Il priapismo è una condizione medica seria caratterizzata da un’erezione persistente, spesso dolorosa, non correlata a stimoli sessuali e che dura più di 4 ore.
È considerata un’emergenza urologica, poiché può provocare danni permanenti al tessuto erettile e compromettere la futura funzione sessuale.
TIPI DI PRIAPISMO
1. Ischemico (a basso flusso) il più comune e pericoloso
Il sangue rimane intrappolato nei corpi cavernosi e non riesce a defluire. Erezione rigida e dolorosa. Necessita di trattamento urgente per evitare danni permanenti.
2. Non ischemico (ad alto flusso) più raro
Causato da un aumento anomalo del flusso sanguigno, spesso per trauma (es. caduta sul perineo). Erezione meno rigida, non dolorosa. Meno urgente ma richiede comunque una valutazione medica.
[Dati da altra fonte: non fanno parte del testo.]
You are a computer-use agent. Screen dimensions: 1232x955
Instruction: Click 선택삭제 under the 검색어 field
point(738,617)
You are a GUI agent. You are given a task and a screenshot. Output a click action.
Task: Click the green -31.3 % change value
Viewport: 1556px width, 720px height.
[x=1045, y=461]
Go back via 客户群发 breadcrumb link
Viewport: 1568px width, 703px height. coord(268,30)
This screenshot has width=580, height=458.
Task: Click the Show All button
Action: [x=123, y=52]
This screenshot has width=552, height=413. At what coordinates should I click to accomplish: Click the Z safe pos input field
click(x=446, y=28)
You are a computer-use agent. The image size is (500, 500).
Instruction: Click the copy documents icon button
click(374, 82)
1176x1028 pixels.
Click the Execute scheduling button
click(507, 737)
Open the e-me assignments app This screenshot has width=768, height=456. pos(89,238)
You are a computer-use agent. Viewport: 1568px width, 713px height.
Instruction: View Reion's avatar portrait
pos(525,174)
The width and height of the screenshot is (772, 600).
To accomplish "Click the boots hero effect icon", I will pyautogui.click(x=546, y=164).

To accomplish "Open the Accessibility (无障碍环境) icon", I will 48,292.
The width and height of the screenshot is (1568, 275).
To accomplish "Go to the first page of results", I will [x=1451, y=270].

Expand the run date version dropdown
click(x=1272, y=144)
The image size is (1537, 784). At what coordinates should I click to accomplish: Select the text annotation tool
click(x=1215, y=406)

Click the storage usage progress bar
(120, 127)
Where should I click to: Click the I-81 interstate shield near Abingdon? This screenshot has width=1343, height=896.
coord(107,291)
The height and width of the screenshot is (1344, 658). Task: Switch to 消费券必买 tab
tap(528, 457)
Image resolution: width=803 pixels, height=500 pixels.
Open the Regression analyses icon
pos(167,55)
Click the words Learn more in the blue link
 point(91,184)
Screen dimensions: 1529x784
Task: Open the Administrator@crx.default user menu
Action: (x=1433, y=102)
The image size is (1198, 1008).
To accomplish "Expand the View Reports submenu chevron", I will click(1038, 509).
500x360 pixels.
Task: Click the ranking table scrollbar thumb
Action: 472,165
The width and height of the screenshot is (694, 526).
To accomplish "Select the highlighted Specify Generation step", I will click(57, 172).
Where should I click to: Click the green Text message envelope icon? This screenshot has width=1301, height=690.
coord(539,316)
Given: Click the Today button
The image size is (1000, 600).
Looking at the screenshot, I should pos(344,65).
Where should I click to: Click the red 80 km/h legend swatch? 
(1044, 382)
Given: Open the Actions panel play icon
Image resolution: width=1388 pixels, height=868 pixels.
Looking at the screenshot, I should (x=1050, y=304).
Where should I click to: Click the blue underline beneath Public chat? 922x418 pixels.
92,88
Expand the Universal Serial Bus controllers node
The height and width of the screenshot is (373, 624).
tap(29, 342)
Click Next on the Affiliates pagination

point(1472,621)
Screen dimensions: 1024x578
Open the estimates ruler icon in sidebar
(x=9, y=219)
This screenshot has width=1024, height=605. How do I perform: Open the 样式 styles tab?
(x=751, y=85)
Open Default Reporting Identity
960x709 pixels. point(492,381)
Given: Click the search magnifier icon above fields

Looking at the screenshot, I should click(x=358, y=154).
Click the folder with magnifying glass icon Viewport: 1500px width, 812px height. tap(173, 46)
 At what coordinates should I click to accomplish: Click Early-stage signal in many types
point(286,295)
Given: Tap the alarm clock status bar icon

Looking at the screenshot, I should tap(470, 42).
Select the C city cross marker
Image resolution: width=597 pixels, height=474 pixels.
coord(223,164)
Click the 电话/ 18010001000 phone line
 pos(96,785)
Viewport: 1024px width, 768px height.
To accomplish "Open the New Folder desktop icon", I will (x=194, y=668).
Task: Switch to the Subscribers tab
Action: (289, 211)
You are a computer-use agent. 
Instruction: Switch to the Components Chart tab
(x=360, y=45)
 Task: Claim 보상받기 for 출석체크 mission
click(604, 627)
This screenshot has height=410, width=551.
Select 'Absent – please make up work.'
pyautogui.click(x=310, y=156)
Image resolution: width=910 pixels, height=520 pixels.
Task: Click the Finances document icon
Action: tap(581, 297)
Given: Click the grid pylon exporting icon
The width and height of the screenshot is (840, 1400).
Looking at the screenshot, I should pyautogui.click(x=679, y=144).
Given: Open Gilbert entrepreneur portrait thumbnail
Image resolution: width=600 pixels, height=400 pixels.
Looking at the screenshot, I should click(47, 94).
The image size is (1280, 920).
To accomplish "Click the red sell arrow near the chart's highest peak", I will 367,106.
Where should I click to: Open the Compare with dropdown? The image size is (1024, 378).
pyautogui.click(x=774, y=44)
3. Ricorrente (stuttering priapism)
Episodi ripetuti e temporanei, spesso notturni. Comune nei soggetti con anemia falciforme.
CAUSE COMUNI
Farmaci per la disfunzione erettile (sildenafil, tadalafil) Farmaci psichiatrici (antidepressivi, antipsicotici) Droghe (cocaina, marijuana, alcol) Malattie del sangue (soprattutto anemia falciforme, leucemie) Lesioni spinali o traumi al bacino Cause idiopatiche (in molti casi non si trova una causa)
TRATTAMENTO
Per il priapismo ischemico (urgente) :
Aspirazione del sangue stagnante dal pene Iniezione intracavernosa di farmaci vasocostrittori (es. fenilefrina) Intervento chirurgico nei casi refrattari (shunt) In casi gravi: impianto di protesi peniena
Per il priapismo non ischemico :
Spesso si monitora senza intervenire Trattamenti conservativi o embolizzazione dell’arteria lesionata
COMPLICANZE POTENZIALI
Disfunzione erettile permanente Danni tissutali (fibrosi dei corpi cavernosi) Necrosi peniena (nei casi più gravi) Impatto psicologico
QUANDO CHIEDERE AIUTO
Ogni erezione non desiderata o non legata all’eccitazione sessuale che dura oltre 3-4 ore richiede assistenza medica immediata. Un intervento precoce può fare la differenza tra guarigione completa e danni irreversibili.